Re: From wchar_t to char32_t

Bruno Haible Sat, 01 Jul 2023 07:35:52 -0700

Here is a proposed patch to overcome the wchar_t limitation in the 'dfa'
module.


Jim: The background is explained in
<https://www.gnu.org/software/gnulib/manual/html_node/Strings-and-Characters.html>
The plan was exposed in
    <https://lists.gnu.org/archive/html/bug-gnulib/2018-12/msg00118.html>
and <https://lists.gnu.org/archive/html/bug-gnulib/2023-06/msg00102.html>

The 'grep' code needs a minimal change, accordingly. (Attached.)

I have verified that this change does not cause test failures in 'grep'
and in 'sed', on glibc systems, FreeBSD, and Solaris 11.4.

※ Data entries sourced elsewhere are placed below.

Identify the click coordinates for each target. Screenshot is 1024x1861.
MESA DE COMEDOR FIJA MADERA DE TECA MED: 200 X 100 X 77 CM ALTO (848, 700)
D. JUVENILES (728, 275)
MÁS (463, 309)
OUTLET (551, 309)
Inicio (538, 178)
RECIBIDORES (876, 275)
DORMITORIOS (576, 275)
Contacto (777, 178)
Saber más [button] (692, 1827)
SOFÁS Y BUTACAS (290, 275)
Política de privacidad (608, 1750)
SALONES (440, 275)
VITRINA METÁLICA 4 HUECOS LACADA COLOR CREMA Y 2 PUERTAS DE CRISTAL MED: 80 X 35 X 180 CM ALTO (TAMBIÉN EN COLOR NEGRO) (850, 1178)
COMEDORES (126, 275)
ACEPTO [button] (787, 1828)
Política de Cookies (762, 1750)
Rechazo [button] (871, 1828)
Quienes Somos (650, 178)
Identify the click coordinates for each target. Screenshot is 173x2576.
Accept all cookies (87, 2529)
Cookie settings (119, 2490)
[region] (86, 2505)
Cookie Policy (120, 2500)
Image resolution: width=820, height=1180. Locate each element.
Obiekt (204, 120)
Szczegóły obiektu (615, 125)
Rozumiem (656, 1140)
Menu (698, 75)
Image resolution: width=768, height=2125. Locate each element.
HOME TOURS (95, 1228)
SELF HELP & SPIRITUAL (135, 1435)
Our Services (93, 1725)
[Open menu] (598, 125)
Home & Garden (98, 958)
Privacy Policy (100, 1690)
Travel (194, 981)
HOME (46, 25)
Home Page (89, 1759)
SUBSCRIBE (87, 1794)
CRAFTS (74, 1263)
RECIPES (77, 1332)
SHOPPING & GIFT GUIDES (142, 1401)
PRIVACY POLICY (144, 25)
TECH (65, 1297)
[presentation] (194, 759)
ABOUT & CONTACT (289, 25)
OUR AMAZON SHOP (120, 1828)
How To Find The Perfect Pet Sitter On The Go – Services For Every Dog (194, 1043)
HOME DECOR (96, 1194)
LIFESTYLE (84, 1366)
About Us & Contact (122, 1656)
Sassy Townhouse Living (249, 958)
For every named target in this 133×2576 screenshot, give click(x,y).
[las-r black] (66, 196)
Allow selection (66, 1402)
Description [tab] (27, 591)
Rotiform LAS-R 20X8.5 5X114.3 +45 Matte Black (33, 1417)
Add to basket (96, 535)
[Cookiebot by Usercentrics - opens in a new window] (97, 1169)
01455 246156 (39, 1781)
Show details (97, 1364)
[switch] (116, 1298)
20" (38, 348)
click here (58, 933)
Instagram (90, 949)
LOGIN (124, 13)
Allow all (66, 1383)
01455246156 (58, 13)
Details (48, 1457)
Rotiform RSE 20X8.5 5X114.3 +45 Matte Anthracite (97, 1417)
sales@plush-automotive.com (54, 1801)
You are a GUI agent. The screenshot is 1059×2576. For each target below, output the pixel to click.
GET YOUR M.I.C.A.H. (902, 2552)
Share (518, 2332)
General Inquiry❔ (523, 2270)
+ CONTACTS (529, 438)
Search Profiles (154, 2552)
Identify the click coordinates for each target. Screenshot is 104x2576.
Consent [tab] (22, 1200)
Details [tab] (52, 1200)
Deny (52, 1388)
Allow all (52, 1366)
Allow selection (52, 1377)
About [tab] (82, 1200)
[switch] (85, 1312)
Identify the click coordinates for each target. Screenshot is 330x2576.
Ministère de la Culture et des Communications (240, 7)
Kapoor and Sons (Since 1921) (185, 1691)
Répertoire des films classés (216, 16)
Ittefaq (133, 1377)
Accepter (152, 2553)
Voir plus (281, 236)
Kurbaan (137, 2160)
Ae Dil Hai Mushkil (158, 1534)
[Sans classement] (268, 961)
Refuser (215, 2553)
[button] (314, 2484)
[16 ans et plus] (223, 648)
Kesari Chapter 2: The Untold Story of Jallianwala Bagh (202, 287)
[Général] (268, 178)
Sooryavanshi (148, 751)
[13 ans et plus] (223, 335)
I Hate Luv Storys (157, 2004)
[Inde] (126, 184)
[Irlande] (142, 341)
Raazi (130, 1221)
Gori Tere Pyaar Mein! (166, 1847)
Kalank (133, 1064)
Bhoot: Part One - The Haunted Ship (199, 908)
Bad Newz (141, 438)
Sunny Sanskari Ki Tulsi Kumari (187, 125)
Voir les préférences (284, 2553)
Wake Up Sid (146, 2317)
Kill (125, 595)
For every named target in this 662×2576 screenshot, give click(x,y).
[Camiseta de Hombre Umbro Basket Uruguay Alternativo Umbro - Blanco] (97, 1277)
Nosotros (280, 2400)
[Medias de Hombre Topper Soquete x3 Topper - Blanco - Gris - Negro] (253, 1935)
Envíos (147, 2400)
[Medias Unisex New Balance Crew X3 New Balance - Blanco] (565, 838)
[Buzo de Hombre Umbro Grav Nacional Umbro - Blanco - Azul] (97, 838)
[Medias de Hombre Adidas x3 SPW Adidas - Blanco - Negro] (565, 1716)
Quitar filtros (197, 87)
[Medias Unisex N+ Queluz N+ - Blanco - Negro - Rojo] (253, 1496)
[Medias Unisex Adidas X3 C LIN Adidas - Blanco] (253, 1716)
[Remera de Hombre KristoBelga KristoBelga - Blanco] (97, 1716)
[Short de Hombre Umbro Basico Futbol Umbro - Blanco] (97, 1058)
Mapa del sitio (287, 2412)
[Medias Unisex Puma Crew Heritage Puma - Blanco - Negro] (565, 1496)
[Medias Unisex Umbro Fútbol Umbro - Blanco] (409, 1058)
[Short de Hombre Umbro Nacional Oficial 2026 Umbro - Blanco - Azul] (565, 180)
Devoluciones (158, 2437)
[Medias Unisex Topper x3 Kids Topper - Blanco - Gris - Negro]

Arnold: I have added '#if GAWK' conditionals, knowing that gawk's build system
does not use gnulib-tool and you therefore pull from gnulib manually. This
means the improvements will not land in gawk, since dfa in gawk will continue
to use wchar_t.

Objections?


2023-07-01  Bruno Haible  <br...@clisp.org>

        dfa: Overcome wchar_t limitations.
        * lib/localeinfo.h: Include <uchar.h>. Add special definitions for GAWK.
        (case_folded_counterparts): Change array element type to char32_t.
        * lib/localeinfo.c: Include <uchar.h>. Add special definitions for GAWK.
        (is_using_utf8, init_localeinfo): Use mbrtoc32 instead of mbrtowc.
        (lonesome_lower): Change element type to 'unsigned short'.
        (case_folded_counterparts): Change array element type to char32_t. Use
        c32toupper instead of towupper. Use c32tolower instead of towlower.
        * lib/dfa.c: Include <uchar.h>. Add special definitions for GAWK.
        (struct mb_char_classes): Change element type of 'chars' to char32_t.
        (mbs_to_wchar): Use mbrtoc32 instead of mbrtowc.
        (setbit_wc): Change type of first argument to char32_t. Use c32tob
        instead of wctob.
        (parse_bracket_exp): Update.
        (lex): Use c32isprint instead of iswprint. Use c32isspace instead of
        iswspace. Use c32rtomb instead of a %lc directive.
        (addtok_wc): Use c32rtomb instead of wcrtomb.
        (atom): Update.
        * modules/dfa (Depends-on): Remove wctype-h. Add uchar, mbrtoc32,
        c32rtomb, c32tob, c32tolower, c32toupper, c32isprint, c32isspace.
        (Link): Add $(LIBUNISTRING) $(LIBC32CONV).
        * modules/dfa-tests (Makefile.am): Link test-dfa-match-aux with
        $(LIBUNISTRING) $(LIBC32CONV).
        * NEWS: Mention the change.

>From b0b542347103c0564e0cc168dc89d282f7e510c7 Mon Sep 17 00:00:00 2001
From: Bruno Haible <br...@clisp.org>
Date: Sat, 1 Jul 2023 14:50:51 +0200
Subject: [PATCH] dfa: Overcome wchar_t limitations.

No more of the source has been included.